## Passage given:
◇ ◇ ◇ ◇

According to [Section 15.5](https://inferentialthinking.com/chapters/15/5/Visual_Diagnostics.html):

> The residual plot of a good regression shows no pattern. The residuals look about the same, above and below the horizontal line at 0, across the range of the predictor variable.

1. Create two residual plots, one for the linear model and one for the quadratic model.
2. Based on a visual inspection of the two plots and the content of Section 15.5, which model would you choose?

_Type your answer here, replacing this text._

In [None]:
sfo.scatter('water', 'linear_residual')
plt.title('(Linear) Residual Plot')
plt.show()

sfo.scatter('water', 'quadratic_residual')
plt.title('Quadratic) Residual Plot')
plt.show()

<!-- END QUESTION -->

### RMSE

Root mean squared error (Error) is a way to summarize the prediction error for a model. You can decide between two models by choosing the model with the smaller RMSE.

#### Task 09 📍

For this task:
1. Create the function `rmse` that uses the `sfo` table that you've built so far and returns the RMSE associated with the actual electricity values and predicted electricity values based on the model you used. The argument `'predicted_col'` will tell the function which column in `sfo` contains the predicted values you want to use for the calculation.
2. After calculating the RMSE associated with each model, assign 'linear' or 'quadratic' to `best_model_by_RMSE` based on which model has the lowest RMSE. 

In [None]:
def rmse(predicted_col):
    actual = ...
    predicted = ...
    error = ...
    return ...
    
linear_rmse = ...
quadratic_rmse = ...
print(f'The linear RMSE is {linear_rmse}. \nThe quadratic RMSE is {quadratic_rmse}.')

best_model_by_RMSE = ...
print(f'You said the the {best_model_by_RMSE} model is the best model based on the RMSE value.')

In [None]:
grader.check("task_09")

Great work! As you can see, choosing the best model to predict with is not a simple decision. There are many things to consider when picking a model, and the tools you've learned about are here to help you make a decision.

## Submit your Lab to Canvas

Once you have finished working on the lab questions, prepare to submit your work in Canvas by completing the following steps.

1. In the related Canvas Assignment page, check the requirements for a Complete score for this lab assignment.
2. Double-check that you have run the code cell near the end of the notebook that contains the command `grader.check_all()`. This command will run all of the run tests on all your responses to the auto-graded tasks marked with 📍.
3. Double-check your responses to the manually graded tasks marked with 📍🔎.
4. Select the menu items `File`, `Save and Export Notebook As...`, and `Html_embed` in the notebook's Toolbar to download an HTML version of this notebook file.
5. In the related Canvas Assignment page, click Start Assignment or New Attempt to upload the downloaded HTML file.

---

To double-check your work, the cell below will rerun all of the autograder tests.

In [None]:
grader.check_all()

◇ ◇ ◇ ◇

## Stored rows:
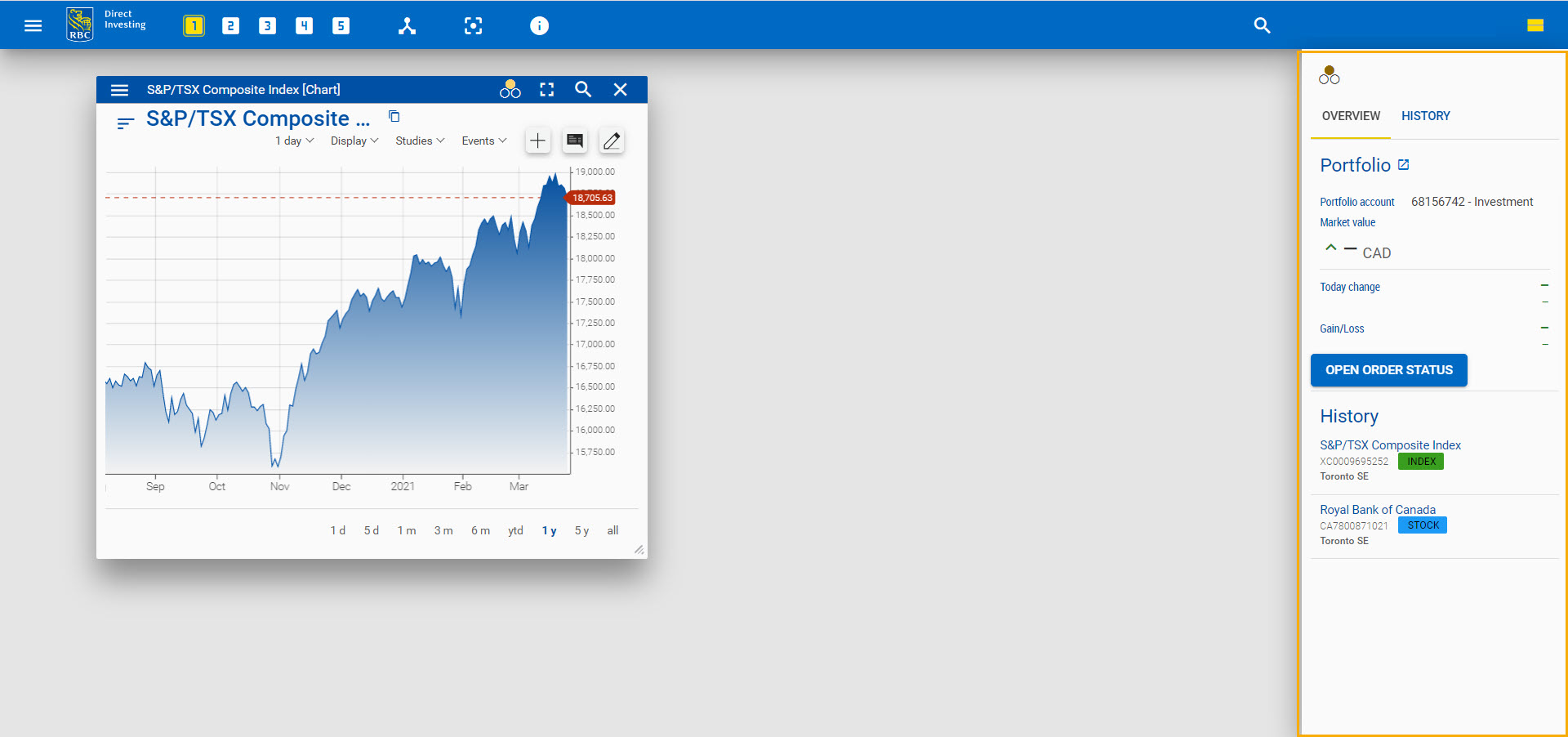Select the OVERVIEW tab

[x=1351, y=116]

◇ ◇ ◇ ◇

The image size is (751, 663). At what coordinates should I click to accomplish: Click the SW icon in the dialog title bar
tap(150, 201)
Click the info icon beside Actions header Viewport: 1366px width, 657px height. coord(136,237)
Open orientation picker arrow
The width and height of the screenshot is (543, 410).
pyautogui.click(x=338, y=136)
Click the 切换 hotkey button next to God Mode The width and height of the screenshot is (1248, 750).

◇ ◇ ◇ ◇

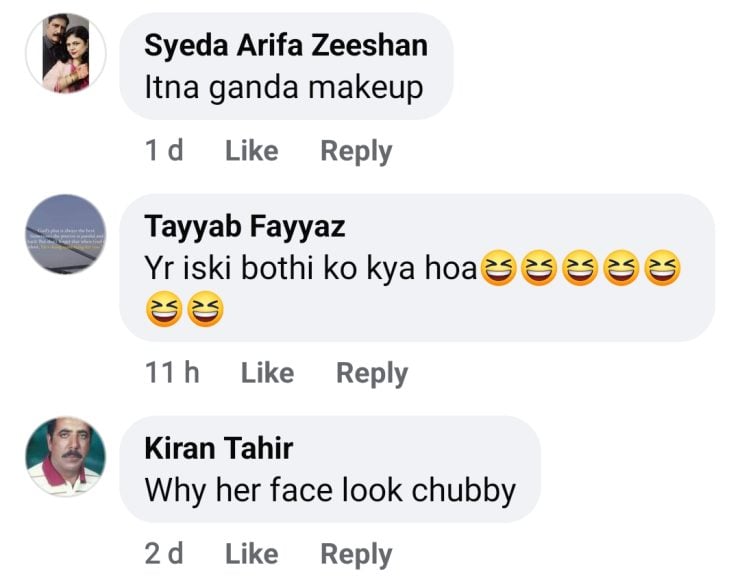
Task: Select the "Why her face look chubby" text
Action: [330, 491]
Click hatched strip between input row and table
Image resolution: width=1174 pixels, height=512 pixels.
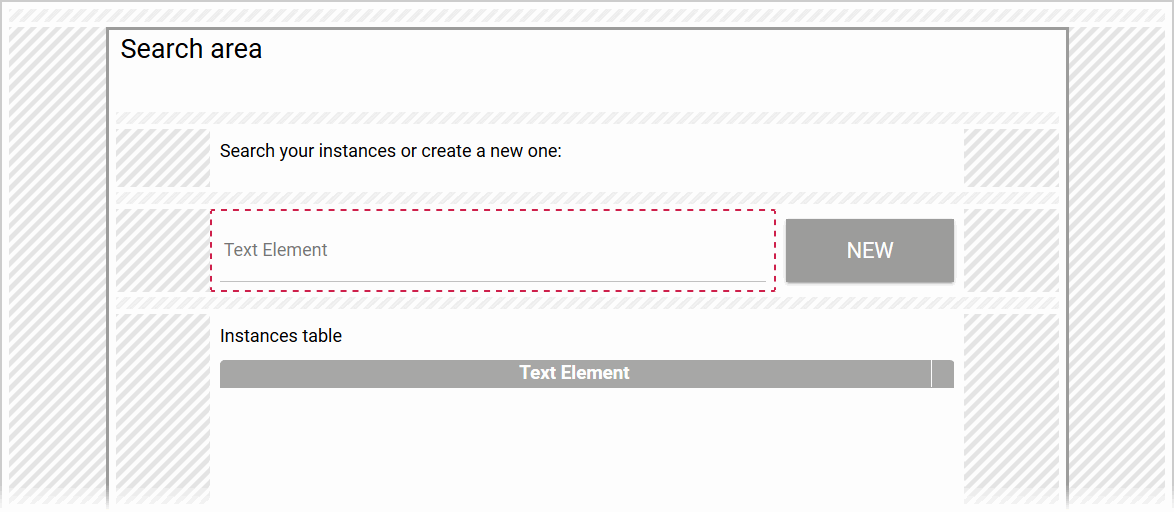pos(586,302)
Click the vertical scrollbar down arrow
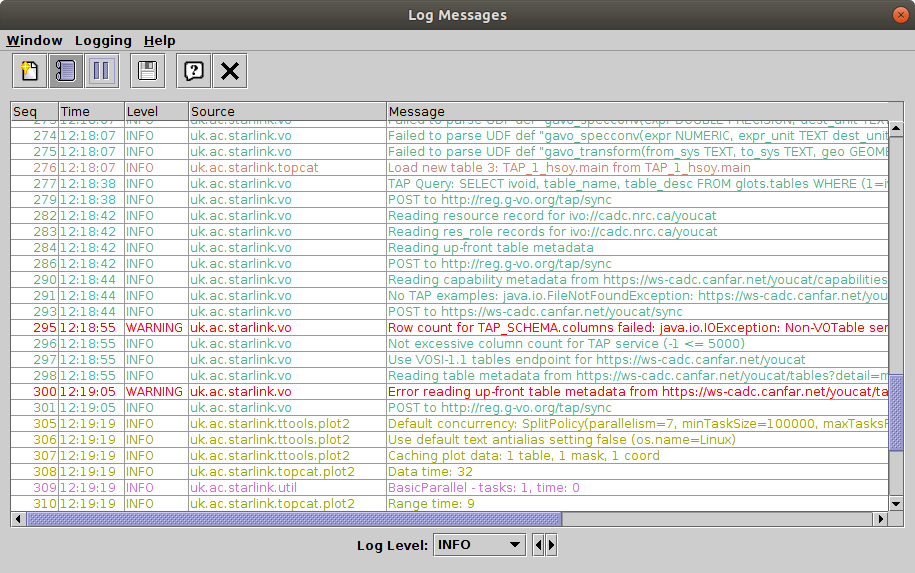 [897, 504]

◇ ◇ ◇ ◇

## Stated exercise:
According to the lab text, how can RMSE be used to decide between two models? The records have no connection to the lab text.

## Output below:
Choose the model with the smaller RMSE.